I have a big function, which for the MWE below is called modify_vec
. In it, there are for loops where an operation is performed many times (e.g., for each element of a matrix).
I would like the function to be capable of applying different operations, depending on different given inputs, without using if-else statements within the loop.
From my (limited) understanding of compiler optimizations using SIMD, I would have to: either manually write all possible combinations of the operations for the function, so that the compiler knows at compile-time which operation to optimize for; or using templates somehow.
But I do not know how to perform this using templates. Instead, I've tried with std::map<const int, const std::function>
.
Below are some code snippets and a MWE, which can also be seen in Compiler Explorer: https://godbolt.org/z/z777aq5ab.

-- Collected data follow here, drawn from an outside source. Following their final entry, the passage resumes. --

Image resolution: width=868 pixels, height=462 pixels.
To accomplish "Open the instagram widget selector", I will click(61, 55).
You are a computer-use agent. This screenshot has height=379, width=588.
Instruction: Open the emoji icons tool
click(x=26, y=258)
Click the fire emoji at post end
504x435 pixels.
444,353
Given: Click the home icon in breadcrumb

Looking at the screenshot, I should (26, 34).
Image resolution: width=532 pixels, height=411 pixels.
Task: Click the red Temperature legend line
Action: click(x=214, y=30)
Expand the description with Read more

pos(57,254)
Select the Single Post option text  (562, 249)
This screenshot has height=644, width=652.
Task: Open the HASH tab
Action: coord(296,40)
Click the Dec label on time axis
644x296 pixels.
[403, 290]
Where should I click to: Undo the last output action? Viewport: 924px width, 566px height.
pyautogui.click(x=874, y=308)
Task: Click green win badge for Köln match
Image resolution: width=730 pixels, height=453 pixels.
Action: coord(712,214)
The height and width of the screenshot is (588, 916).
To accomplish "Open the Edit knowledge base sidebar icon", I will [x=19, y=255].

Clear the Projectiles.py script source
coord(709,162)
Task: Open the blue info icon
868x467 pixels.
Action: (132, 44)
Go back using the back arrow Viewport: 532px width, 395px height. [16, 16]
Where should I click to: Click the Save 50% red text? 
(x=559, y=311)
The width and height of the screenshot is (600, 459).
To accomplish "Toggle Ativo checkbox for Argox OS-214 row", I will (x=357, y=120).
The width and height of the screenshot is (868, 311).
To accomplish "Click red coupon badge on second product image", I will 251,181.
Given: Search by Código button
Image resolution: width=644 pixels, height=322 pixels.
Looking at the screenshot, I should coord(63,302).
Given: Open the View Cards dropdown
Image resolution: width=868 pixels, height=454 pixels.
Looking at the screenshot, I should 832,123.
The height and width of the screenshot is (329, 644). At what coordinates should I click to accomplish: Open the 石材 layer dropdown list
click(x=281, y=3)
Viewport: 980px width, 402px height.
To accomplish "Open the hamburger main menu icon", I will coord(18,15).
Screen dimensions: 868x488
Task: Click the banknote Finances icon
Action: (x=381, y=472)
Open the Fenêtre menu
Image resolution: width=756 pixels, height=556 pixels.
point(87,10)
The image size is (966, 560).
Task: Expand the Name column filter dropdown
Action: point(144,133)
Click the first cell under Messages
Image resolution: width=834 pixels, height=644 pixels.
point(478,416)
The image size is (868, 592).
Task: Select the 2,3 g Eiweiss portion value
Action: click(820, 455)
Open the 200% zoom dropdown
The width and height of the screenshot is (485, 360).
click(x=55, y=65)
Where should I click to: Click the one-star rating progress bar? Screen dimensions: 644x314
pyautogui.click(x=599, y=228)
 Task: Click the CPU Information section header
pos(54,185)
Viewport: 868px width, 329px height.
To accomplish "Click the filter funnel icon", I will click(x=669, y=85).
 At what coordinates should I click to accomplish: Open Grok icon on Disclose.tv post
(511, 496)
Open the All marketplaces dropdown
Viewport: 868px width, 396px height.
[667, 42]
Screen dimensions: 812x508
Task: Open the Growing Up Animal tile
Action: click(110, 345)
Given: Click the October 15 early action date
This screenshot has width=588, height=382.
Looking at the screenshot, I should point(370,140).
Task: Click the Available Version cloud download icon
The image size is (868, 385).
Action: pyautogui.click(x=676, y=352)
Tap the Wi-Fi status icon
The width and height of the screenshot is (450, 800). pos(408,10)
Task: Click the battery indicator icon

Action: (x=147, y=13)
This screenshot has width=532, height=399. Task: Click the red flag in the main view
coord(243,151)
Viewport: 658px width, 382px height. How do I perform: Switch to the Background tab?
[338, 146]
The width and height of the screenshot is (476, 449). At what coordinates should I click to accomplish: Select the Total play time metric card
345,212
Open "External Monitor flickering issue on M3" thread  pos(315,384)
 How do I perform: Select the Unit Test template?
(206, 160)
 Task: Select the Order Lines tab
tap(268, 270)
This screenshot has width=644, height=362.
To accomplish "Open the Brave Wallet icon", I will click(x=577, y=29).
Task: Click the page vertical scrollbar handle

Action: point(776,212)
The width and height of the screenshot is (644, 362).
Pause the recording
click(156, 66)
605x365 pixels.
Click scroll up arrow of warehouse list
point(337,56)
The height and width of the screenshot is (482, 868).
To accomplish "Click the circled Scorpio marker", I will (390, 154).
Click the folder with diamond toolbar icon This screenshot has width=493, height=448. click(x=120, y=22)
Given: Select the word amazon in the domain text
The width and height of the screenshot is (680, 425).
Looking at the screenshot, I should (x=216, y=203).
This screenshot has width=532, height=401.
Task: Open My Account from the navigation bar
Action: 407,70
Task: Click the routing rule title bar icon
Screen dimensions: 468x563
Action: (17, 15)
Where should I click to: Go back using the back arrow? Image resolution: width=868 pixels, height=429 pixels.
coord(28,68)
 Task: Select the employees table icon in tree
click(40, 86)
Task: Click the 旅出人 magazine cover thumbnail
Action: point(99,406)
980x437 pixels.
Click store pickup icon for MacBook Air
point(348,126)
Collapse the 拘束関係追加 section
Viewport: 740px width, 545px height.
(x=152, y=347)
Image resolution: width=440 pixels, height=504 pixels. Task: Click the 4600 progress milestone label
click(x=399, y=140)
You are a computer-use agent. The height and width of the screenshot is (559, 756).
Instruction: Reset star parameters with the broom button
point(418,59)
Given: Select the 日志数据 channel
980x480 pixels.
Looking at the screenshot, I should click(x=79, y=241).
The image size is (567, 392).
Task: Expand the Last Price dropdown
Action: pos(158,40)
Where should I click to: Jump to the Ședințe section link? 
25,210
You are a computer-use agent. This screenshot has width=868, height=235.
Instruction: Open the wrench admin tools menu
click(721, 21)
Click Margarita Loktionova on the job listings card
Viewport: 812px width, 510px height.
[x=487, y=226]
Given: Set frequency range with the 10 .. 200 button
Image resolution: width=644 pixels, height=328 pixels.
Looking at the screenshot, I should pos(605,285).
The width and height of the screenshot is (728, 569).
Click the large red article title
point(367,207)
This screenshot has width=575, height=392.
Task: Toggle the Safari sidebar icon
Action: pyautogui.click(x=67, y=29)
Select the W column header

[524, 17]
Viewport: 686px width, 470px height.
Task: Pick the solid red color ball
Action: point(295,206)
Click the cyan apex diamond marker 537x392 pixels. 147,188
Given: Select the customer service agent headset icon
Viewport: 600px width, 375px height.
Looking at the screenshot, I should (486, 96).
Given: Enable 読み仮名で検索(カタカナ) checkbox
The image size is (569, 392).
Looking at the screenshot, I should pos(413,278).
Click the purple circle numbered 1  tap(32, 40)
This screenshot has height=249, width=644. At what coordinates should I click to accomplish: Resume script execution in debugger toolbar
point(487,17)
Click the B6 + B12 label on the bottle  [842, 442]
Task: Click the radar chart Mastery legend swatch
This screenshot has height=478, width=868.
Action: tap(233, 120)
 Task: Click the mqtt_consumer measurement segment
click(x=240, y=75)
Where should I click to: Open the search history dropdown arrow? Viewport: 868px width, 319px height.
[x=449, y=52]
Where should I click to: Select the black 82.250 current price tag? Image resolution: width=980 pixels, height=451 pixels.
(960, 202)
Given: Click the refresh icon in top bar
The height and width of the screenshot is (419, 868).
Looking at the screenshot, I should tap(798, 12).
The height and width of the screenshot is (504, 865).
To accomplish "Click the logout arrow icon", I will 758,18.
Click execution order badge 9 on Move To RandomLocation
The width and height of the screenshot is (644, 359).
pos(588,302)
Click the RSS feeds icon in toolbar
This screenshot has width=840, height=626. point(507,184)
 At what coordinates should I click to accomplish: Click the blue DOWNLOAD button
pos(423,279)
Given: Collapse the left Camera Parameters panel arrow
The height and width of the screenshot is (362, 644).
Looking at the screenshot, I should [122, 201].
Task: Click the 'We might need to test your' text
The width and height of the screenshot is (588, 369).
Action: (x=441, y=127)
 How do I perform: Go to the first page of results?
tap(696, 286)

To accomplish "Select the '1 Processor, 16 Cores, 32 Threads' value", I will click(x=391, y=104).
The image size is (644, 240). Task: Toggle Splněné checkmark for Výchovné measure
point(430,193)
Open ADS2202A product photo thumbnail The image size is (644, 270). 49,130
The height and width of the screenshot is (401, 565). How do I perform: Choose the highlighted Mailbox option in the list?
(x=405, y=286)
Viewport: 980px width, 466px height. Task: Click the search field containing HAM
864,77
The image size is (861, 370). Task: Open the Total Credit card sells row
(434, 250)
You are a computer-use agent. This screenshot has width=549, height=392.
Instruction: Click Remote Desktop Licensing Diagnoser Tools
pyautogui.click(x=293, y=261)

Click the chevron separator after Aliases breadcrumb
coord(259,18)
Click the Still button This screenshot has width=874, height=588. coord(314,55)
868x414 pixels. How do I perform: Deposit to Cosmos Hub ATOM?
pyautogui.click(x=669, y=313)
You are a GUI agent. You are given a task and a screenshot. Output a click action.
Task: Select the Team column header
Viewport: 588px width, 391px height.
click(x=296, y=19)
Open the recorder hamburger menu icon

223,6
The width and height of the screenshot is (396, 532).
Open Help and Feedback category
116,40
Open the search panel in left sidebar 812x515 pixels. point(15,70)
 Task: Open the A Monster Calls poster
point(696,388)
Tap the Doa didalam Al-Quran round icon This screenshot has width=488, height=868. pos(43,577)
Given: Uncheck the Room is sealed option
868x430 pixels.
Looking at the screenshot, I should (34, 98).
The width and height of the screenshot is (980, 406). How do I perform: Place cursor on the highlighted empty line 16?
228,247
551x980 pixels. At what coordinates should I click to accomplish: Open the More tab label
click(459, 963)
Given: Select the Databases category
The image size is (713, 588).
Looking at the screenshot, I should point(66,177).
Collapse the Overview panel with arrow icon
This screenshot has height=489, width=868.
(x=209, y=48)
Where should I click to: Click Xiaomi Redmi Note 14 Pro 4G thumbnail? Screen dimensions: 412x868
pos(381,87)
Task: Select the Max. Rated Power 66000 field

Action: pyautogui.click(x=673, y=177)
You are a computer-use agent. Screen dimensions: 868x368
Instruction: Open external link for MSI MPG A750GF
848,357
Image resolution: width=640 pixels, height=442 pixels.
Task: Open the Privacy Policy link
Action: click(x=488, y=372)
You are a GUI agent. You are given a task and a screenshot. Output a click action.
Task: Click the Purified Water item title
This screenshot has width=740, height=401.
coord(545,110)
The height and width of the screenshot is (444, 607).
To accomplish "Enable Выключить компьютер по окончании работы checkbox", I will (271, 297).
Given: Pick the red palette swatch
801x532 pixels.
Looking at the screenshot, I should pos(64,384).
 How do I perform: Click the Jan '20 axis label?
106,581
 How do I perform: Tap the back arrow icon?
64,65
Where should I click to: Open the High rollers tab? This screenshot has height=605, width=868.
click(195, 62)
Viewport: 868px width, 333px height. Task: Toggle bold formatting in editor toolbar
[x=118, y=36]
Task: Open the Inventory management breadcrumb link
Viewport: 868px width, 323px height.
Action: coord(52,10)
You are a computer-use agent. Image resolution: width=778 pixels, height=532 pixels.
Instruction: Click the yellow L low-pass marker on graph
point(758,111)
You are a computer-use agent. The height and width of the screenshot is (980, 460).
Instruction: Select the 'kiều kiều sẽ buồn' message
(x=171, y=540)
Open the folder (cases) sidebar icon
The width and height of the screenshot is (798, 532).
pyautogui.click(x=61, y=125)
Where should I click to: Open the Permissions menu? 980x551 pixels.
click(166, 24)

Bonus question: since none of my actual vectors are defined at compile-time, does "constexpr" even help?
A version of modify_vec
that only works for a specific order of operations, where p
is an argument common to all possible operations.
void modify_vec(std::vector<double> &inp_vec,
const std::vector<double> &p) {
const auto n = inp_vec.size();
for (auto i=0; i<n; ++i) {
inp_vec[i] = inp_vec[i]*p[0]+3.; // this is operation 1 in the MWE
}
for (auto i=0; i<n; ++i) {
inp_vec[i] = inp_vec[i]/p[1]-4.; // this is operation 2 in the MWE
}
}
My attempt at generalizing it, with only two distinct operations, although more may be used in my actual problem:
// Are these functions inlined with GCC+11?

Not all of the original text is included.